Une région face à l’inacceptable
Fleurance s’apprête à vivre dimanche après-midi un moment d’une gravité rare. Quelque 5 000 personnes convergeront vers la petite ville du Gers pour participer à une marche blanche en hommage à Lyhanna, 11 ans, retrouvée décédée jeudi dans un silo agricole désaffecté. Deux jours après sa disparition seulement. Une tragédie qui ravive, deux fois plutôt qu’une, les plaies de notre République.
La mobilisation citoyenne est massive, débordant largement les frontières du Gers pour gagner la Nouvelle-Aquitaine et au-delà. À Marmande également, les habitants se rassembleront dimanche à 17 heures devant le tribunal pour témoigner de leur douleur collective et de leur exigence de justice.
Les failles du système exposées au grand jour
Mais cette marche blanche n’est pas qu’un acte de recueillement : elle est un cri d’alarme. Car le drame aurait pu — aurait dû — être évité. L’homme mis en examen pour enlèvement et séquestration faisait l’objet de quatre plaintes pour viols sur mineurs et de deux signalements antérieurs. Quatre. Plaintes. Or, cet homme n’avait jamais été auditionné par les enquêteurs. Les raisons ? Des délais de transmission entre parquets qualifiés d’inacceptables par le président de la République lui-même.
Depuis sa mise en examen, quatre nouvelles procédures viennent d’être ouvertes contre le suspect : trois nouvelles plaintes et un signalement transmis par l’Aide sociale à l’enfance. Le bilan grimpe désormais à neuf affaires, un passif vertigineux qui aurait dû déclencher bien des alarmes.
La chaîne de responsabilité politique en question
À Paris, le gouvernement doit rendre des comptes. Le ministre de la Justice doit s’exprimer dimanche à 18 heures sur LCI, tandis que le ministre de l’Intérieur sera l’invité du 20 heures de France 2. Tous deux reconnaissent un « dysfonctionnement inacceptable ». Le ministre des Affaires étrangères parle même de « honte ».
Mais les déclarations suffisent-elles ? La gauche réclame la démission immédiate du ministre de la Justice. À droite, on pointe du doigt les magistrats. Dominique de Villepin propose une restructuration profonde : la création d’un parquet spécialisé dédié aux violences faites aux femmes et aux enfants, sur le modèle de ceux existants pour le terrorisme ou le crime organisé. Une idée qui mérite d’être prise au sérieux.

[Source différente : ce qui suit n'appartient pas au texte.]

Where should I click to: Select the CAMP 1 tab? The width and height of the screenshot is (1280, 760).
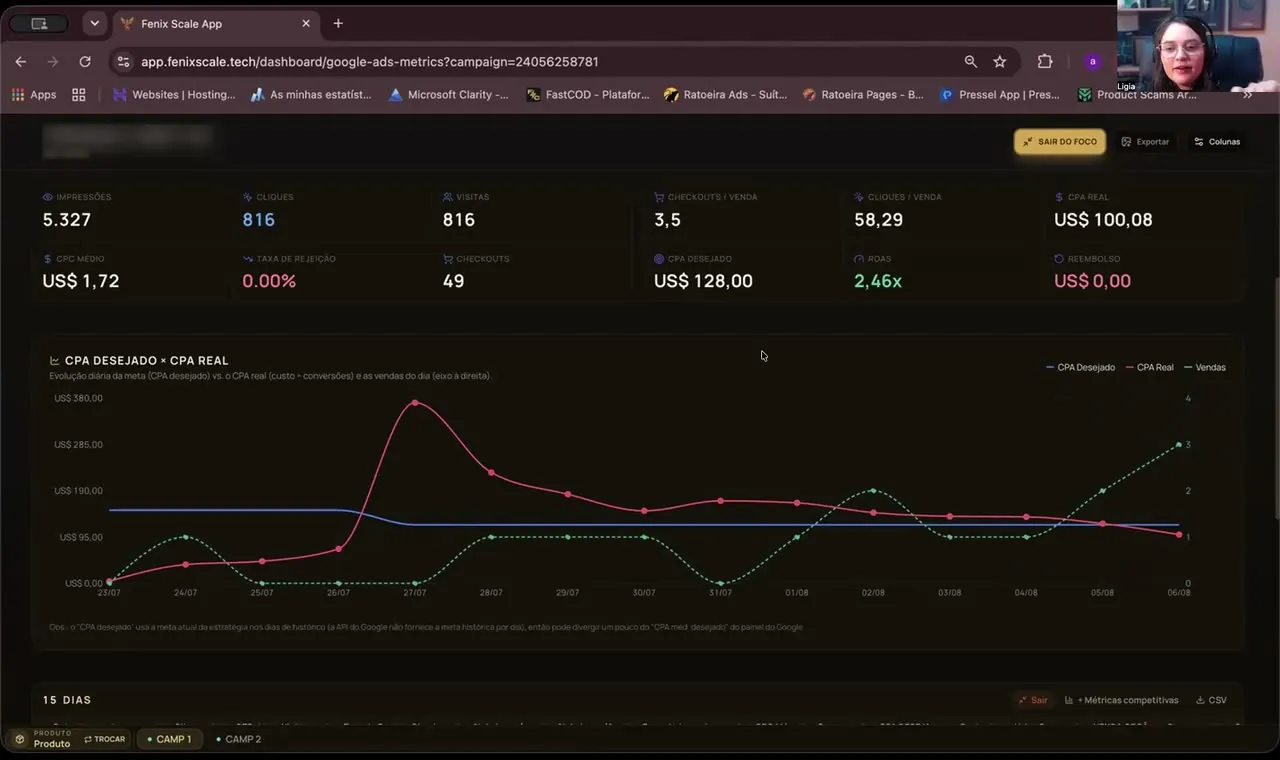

Des circulaires oubliées dans les tiroirs
Le ministre assure avoir émis des circulaires prioritarisant les affaires impliquant des enfants. Problème : elles ne seraient pas appliquées. L’Union syndicale des magistrats fait remarquer que depuis 2025, 42 circulaires et 72 dépêches se sont succédé sur des sujets successivement déclarés prioritaires, sans que les services aient réellement la capacité de les intégrer. Un symptôme classique : quand tout devient prioritaire, plus rien ne l’est vraiment.
C’est un problème de commandement administratif. C’est un problème de moyens. C’est un problème de volonté politique.
L’exigence des familles et des citoyens
Jennifer de Araujo, mère de Maëlys tuée en 2017 à 8 ans, a adressé un message poignant à la famille de Lyhanna : « Combien faudra-t-il encore d’enfants assassinés pour que la Justice française et l’État agissent ? » Cette question résonne au cœur de chaque parent, de chaque citoyen attaché à la sécurité et à la protection des plus faibles.
Dimanche, Fleurance et ses environs diront « plus jamais ça ». Le reste de la France doit les entendre. Et agir.